* About this exercise *
Give the number of lines below that contain the word "recent", and nothing else.

* Entries supplied *
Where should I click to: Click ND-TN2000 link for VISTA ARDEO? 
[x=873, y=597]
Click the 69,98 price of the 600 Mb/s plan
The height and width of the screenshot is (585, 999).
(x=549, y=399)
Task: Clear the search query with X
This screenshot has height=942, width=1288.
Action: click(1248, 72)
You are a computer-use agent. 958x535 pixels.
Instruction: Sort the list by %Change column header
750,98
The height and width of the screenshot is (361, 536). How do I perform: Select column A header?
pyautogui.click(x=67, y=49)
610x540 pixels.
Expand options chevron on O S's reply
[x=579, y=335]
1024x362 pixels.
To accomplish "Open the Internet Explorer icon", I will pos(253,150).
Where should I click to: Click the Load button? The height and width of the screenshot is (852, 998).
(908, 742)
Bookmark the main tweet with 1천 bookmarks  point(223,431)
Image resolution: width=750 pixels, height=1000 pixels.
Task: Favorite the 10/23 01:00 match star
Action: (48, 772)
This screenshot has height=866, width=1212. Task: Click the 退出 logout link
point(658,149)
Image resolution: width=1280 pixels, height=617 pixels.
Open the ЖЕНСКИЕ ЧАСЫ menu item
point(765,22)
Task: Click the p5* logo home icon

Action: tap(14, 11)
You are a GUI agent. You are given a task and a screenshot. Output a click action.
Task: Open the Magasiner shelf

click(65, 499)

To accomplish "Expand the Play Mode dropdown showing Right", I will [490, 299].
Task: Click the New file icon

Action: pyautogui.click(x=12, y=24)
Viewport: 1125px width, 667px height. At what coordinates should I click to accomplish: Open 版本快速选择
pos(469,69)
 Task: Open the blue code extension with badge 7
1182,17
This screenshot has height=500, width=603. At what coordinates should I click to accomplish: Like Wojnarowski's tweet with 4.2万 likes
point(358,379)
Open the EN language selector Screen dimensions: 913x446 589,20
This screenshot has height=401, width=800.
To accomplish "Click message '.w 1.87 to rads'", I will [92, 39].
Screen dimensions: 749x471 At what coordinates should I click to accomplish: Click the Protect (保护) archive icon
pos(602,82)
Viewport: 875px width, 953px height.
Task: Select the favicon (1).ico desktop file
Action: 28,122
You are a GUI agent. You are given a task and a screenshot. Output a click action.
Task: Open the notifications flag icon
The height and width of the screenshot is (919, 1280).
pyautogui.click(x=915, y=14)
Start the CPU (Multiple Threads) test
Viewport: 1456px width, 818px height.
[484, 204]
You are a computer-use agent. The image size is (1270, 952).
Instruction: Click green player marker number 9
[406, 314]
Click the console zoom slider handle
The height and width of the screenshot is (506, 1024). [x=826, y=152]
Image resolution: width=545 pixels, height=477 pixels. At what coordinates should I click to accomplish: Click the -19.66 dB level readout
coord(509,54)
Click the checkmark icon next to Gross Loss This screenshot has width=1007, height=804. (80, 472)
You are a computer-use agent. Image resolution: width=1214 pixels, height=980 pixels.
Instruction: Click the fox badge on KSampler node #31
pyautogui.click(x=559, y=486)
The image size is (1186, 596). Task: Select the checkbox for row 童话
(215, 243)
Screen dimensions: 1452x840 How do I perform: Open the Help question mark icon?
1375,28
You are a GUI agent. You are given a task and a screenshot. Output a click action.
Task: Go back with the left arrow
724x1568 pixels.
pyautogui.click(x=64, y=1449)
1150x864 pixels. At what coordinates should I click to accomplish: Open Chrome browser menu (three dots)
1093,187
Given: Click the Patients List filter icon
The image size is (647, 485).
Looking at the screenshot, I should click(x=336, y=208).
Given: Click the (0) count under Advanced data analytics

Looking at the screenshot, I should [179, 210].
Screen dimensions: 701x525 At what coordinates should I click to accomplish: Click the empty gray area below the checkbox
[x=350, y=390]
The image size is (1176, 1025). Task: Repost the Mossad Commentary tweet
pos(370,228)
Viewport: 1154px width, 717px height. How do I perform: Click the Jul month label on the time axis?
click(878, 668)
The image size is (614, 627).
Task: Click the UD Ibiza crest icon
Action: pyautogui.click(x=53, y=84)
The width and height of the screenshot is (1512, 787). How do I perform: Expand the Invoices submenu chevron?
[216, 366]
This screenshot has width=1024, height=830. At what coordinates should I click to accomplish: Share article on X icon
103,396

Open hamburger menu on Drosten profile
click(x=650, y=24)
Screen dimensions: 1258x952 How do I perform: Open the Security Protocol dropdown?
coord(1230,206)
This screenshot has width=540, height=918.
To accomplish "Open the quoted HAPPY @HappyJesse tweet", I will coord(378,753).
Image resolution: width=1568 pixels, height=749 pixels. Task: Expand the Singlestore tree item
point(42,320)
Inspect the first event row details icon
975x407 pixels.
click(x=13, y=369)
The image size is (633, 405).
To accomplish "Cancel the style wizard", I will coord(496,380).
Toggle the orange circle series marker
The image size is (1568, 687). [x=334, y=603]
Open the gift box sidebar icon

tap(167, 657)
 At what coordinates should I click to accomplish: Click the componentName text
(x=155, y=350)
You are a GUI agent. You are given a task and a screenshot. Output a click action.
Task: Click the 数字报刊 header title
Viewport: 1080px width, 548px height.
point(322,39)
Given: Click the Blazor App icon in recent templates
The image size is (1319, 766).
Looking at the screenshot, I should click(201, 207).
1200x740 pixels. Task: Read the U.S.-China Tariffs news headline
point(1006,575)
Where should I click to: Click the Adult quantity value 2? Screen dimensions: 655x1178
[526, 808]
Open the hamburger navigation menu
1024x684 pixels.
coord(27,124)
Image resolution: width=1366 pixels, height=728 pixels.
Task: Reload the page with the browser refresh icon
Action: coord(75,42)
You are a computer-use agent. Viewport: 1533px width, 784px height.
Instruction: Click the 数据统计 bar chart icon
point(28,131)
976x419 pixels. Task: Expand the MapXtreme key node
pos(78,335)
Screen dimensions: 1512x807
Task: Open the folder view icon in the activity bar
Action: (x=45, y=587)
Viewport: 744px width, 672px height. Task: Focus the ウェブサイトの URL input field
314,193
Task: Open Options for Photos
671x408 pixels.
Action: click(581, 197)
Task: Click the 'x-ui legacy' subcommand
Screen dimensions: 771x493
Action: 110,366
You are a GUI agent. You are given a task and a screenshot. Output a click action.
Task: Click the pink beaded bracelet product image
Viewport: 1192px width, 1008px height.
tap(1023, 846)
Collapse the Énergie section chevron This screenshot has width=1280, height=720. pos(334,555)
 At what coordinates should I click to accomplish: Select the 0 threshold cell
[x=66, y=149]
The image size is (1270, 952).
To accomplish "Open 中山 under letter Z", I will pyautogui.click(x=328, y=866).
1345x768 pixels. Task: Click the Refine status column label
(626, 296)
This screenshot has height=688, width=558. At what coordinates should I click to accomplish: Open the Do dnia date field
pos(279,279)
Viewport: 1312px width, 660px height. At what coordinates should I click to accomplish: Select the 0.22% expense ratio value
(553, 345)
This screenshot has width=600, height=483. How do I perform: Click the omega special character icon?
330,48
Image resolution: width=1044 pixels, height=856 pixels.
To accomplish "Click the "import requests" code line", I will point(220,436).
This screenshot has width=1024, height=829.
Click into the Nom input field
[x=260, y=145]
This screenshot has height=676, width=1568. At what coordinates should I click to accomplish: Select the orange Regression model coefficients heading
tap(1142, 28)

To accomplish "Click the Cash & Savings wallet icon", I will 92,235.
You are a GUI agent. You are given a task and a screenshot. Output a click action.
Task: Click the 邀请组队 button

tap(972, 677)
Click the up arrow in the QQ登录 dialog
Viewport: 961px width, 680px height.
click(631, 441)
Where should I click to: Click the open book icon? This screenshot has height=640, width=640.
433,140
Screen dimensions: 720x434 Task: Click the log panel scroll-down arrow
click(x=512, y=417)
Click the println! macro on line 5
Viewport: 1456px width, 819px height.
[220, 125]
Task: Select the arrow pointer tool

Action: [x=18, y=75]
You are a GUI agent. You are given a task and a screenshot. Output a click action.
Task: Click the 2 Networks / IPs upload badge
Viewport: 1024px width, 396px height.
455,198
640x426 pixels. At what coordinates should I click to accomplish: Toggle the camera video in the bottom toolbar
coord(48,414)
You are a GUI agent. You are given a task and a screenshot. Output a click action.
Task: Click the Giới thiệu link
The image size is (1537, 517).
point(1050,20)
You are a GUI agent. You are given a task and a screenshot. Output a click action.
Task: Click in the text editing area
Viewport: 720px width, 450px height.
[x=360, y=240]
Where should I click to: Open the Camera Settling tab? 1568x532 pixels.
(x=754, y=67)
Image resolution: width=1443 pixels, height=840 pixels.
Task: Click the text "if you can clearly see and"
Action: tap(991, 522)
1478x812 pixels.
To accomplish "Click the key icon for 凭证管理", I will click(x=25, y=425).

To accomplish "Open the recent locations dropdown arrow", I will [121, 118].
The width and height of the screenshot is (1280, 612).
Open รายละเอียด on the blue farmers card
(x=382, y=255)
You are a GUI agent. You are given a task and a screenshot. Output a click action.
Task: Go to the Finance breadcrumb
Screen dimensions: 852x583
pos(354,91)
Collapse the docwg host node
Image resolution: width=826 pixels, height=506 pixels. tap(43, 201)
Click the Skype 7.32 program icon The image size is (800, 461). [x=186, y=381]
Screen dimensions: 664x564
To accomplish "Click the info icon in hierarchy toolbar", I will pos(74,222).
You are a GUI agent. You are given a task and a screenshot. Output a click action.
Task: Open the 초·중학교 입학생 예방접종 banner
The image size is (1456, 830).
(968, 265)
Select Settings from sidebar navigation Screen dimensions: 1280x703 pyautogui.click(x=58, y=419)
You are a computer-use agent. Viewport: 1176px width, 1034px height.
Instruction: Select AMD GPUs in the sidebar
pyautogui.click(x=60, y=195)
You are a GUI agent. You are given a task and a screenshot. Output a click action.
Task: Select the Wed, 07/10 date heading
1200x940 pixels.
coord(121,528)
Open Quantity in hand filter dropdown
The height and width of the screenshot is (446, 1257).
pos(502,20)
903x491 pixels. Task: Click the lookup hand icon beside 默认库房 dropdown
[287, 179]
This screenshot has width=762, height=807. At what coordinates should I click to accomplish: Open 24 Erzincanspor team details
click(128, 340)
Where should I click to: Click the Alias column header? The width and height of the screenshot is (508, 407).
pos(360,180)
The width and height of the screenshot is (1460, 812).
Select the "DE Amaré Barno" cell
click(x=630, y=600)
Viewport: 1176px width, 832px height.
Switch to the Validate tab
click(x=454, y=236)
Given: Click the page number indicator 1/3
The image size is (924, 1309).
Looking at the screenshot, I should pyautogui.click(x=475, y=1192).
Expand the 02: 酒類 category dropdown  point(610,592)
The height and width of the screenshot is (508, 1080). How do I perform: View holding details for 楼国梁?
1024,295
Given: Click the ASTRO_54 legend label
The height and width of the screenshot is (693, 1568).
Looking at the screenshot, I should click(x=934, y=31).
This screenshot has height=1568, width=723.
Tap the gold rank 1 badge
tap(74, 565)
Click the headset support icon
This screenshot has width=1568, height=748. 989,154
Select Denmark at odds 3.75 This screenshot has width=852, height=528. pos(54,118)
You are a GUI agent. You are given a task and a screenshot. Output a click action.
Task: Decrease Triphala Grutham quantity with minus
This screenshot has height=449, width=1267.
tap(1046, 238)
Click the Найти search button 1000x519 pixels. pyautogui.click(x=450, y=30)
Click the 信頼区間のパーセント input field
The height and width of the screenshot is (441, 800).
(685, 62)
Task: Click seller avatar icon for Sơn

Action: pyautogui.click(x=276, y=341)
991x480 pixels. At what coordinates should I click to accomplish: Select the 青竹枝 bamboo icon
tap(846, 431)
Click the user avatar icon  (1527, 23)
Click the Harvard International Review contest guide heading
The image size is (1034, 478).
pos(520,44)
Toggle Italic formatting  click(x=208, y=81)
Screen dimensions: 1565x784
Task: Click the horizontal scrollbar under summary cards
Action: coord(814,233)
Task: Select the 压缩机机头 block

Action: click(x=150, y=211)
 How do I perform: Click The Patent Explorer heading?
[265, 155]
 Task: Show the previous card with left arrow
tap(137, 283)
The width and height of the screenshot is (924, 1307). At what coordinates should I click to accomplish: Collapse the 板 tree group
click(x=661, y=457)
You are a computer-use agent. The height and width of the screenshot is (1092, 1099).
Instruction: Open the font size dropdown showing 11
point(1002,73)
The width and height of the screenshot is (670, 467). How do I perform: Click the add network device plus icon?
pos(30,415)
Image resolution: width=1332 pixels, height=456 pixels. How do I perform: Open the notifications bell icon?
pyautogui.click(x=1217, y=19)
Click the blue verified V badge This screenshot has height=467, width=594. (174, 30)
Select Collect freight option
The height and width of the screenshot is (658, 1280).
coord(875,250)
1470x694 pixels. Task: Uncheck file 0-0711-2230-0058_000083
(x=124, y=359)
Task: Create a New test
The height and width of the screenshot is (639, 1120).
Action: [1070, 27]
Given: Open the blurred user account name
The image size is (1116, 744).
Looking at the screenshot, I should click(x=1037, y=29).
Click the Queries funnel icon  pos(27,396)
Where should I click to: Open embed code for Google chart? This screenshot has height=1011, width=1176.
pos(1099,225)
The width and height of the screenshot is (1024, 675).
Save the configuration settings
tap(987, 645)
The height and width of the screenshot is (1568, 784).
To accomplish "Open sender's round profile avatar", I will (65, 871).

* Solved exercise *
2